**Required work**
Copy the items below word for word, beginning with the line that contains "Click the Wall wash Lighting label" and ending after the line that contains "coord(17,140)".

— START OF Entries —

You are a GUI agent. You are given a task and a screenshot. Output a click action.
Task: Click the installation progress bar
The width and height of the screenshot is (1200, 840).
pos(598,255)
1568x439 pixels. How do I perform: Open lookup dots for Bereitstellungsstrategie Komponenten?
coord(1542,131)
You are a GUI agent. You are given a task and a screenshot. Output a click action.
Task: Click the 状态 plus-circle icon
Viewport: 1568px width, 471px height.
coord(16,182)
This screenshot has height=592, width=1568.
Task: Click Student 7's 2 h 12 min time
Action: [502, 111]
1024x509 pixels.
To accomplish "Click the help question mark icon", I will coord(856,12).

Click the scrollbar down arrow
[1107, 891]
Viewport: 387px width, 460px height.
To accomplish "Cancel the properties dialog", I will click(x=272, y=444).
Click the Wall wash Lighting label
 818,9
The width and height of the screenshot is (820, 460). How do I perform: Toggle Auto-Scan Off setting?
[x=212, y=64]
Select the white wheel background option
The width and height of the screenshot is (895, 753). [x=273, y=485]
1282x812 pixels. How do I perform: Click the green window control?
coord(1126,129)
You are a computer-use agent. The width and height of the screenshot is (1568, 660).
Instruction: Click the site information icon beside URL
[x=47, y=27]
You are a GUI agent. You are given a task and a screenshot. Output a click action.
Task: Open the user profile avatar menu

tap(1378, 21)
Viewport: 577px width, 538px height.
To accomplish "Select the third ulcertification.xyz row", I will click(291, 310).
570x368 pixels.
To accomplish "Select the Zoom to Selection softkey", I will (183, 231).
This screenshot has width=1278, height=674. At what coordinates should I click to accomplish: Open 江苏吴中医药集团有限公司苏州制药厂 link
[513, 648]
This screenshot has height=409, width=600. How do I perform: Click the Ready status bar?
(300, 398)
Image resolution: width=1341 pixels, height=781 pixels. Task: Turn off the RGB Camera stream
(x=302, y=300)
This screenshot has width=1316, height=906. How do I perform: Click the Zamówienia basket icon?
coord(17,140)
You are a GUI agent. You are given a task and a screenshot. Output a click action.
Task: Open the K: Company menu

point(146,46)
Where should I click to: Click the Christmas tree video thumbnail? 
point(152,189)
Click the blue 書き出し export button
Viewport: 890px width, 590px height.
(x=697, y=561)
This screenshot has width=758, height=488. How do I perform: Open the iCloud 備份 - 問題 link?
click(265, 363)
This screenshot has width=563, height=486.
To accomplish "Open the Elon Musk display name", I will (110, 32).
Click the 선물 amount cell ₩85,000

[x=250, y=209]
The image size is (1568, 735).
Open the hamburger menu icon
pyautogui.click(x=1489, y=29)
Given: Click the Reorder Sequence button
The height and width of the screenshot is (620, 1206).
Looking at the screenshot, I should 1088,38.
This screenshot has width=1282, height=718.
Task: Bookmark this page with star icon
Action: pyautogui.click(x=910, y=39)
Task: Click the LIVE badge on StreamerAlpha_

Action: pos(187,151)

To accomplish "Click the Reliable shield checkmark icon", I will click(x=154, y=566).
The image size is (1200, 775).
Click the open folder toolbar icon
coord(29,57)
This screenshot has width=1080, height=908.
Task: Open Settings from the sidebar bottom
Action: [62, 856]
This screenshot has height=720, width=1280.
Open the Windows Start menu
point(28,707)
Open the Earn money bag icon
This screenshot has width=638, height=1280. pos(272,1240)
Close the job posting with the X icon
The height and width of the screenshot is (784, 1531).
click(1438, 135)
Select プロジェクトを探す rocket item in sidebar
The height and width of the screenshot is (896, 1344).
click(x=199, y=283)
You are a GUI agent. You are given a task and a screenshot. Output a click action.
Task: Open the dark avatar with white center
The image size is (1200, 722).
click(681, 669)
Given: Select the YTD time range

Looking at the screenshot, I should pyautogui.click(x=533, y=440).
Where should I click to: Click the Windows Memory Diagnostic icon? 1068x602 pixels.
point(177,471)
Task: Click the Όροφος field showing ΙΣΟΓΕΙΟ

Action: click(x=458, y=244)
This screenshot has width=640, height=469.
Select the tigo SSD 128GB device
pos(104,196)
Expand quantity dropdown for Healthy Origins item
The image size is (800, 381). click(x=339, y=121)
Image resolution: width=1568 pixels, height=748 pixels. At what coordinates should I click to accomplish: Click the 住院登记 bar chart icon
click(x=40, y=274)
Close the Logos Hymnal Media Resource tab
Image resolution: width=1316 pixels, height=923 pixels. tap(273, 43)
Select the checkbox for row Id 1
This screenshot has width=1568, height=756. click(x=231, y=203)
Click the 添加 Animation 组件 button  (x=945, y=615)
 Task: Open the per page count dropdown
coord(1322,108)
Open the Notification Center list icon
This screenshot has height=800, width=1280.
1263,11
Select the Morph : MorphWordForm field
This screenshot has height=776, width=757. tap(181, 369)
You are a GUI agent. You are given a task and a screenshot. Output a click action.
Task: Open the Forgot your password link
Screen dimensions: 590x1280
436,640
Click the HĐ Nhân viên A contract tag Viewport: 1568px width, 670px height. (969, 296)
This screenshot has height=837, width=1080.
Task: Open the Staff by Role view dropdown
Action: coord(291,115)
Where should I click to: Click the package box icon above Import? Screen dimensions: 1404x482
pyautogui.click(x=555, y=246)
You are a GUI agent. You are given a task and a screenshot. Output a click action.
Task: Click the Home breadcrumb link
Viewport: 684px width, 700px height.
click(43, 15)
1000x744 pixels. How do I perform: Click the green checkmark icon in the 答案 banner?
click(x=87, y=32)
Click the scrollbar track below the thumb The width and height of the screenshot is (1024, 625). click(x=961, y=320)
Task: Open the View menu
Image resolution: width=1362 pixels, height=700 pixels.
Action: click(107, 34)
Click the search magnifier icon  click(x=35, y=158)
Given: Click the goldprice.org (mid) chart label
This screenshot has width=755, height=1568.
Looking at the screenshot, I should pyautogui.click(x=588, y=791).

— END OF Entries —

**Written solution**
Click the Wall wash Lighting label
 818,9
The width and height of the screenshot is (820, 460). How do I perform: Toggle Auto-Scan Off setting?
[x=212, y=64]
Select the white wheel background option
The width and height of the screenshot is (895, 753). [x=273, y=485]
1282x812 pixels. How do I perform: Click the green window control?
coord(1126,129)
You are a computer-use agent. The width and height of the screenshot is (1568, 660).
Instruction: Click the site information icon beside URL
[x=47, y=27]
You are a GUI agent. You are given a task and a screenshot. Output a click action.
Task: Open the user profile avatar menu

tap(1378, 21)
Viewport: 577px width, 538px height.
To accomplish "Select the third ulcertification.xyz row", I will click(291, 310).
570x368 pixels.
To accomplish "Select the Zoom to Selection softkey", I will (183, 231).
This screenshot has width=1278, height=674. At what coordinates should I click to accomplish: Open 江苏吴中医药集团有限公司苏州制药厂 link
[513, 648]
This screenshot has height=409, width=600. How do I perform: Click the Ready status bar?
(300, 398)
Image resolution: width=1341 pixels, height=781 pixels. Task: Turn off the RGB Camera stream
(x=302, y=300)
This screenshot has width=1316, height=906. How do I perform: Click the Zamówienia basket icon?
coord(17,140)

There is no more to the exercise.